I am running a fitness function for 1024 matrices, each matrix gets its own block and is the same size. Each block has n*n threads (the dimension of the matrix) and needs to have n*n shared memory so that I can do an easy sum reduction. However, the dimension n for all the matrices is variable before runtime (ie. it can be manually changed, though always a power of 2 so the summation is simple). The problem here is that shared memory must be allocated using a constant, but I also need the value to pass to the kernel from the host. Where do I declare the dimension n so that it is visible to the CPU (for passing to the kernel) and can be used to declare the size of the shared memory (within the kernel)?

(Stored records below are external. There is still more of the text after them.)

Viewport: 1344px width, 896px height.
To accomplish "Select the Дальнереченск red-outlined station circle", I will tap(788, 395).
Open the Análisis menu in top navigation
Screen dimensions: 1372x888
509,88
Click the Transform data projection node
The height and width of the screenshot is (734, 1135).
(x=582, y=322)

My code is structured like this:
from main.cu I call the kernel:
const int num_states = 1024
const int dimension = 4
fitness <<< num_states, dimension * dimension >>> (device_array_of_states, dimension, num_states, device_fitness_return);
and then in kernel.cu I have:
__global__ void fitness(
int *numbers,
int dimension,
int num_states,
int *fitness_return) {
__shared__ int fitness[16]; <<-- needs to be dimension * dimension
//code
}
numbers is an array representing 1024 matrices, dimension is the row and column length, num_states is 1024, fitness_return is an array with length 1024 that holds the fitness value for each matrix. In the kernel, the shared memory is hard coded with the square of dimension (so dimension is 4 in this example).
Where and how can I declare dimension so that it can be used to allocate shared memory as well as call the kernel, this way I only have to update dimension in one place? Thanks for your help.